As the stars continue to align for federal legalization, the intersection of sex and cannabis is booming as an industry. Cannabis sex clubs are a reality, aphrodesiac edibles are now marketed to the public, and cannabis lube and suppositories are all the rage. 

While all that’s dope, legal crackdowns also affect the sex and cannabis industries. For example, Grace* was pulled over in Ohio back in 2017 while on a road trip with her ex-boyfriend. She’s a medical cannabis patient, but she made the grave mistake of traveling with cannabis-infused products, which she purchased in Colorado. Despite the ganja goods’ low THC contents, the cops measured the offending products she had by total weight, not just their THC levels. 

“I had a bottle of lube and a lotion,” she said. “It was 900 grams, which is a felony.” At her sentencing, the judge called cannabis the “devil’s plant.” Like Rachelle, her lawyer tried to argue addiction, but because it was weed lube, rehabs (rightfully) didn’t want to take her. 

Grace served a brief stint in jail before finding a rehabilitation program and agreeing to probation. She dumped the military ex-boyfriend because he was friendlier with the cops who arrested her and happily let her take all the blame. (It’s lube, bro — it takes two to tango!) This man’s douchebaggery aside, what we can pull from this very minor cannabis bust is that the combination of sex and weed is seen as “wicked” in the eyes of cops and continues to fuel persecution. 

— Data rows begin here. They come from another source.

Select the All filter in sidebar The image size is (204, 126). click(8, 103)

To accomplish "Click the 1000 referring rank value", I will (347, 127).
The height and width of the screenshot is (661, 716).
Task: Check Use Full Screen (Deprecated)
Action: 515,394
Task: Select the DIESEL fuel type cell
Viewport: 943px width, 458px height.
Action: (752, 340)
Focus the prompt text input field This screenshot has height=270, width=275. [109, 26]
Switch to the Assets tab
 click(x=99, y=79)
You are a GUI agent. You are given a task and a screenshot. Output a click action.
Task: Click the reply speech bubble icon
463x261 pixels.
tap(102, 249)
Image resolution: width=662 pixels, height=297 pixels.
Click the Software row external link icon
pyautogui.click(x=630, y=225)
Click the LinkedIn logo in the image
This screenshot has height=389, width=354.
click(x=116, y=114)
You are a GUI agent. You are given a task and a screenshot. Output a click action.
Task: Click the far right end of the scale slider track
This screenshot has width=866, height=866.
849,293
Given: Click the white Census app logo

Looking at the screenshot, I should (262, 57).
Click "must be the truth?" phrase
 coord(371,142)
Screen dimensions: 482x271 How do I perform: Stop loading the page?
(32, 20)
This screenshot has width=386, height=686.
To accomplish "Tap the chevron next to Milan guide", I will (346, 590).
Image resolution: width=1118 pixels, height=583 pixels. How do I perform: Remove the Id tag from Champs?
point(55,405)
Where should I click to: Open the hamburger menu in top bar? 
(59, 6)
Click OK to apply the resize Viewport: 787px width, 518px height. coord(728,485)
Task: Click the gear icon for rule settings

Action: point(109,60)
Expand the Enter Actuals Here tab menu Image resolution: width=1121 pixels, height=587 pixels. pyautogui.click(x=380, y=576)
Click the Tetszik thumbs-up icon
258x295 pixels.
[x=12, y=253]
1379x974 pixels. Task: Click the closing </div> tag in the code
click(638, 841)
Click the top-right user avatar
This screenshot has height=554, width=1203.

“Anything dealing with sex, you’re going to have complaints,” Saynt said, who was arrested in the NSFW clubhouse while he was alone working. “To go to a sex space and say this must be a rape room. To say that I need Jesus in my life, I need God in my life. To make it so much about their morality, and what their religious beliefs are, and what they think cannabis is, which is evil, is something that they’ve been doing and arresting people for, for so long.” 

He is hopeful, however. “Decriminalization is coming,” Saynt said. 

So, if you’re a cannabis user in a non-legal state, it’s never too early to have the “What would you do if I was arrested?” conversation. It could save you from expending a bunch of time and emotions on someone who isn’t deserving of either.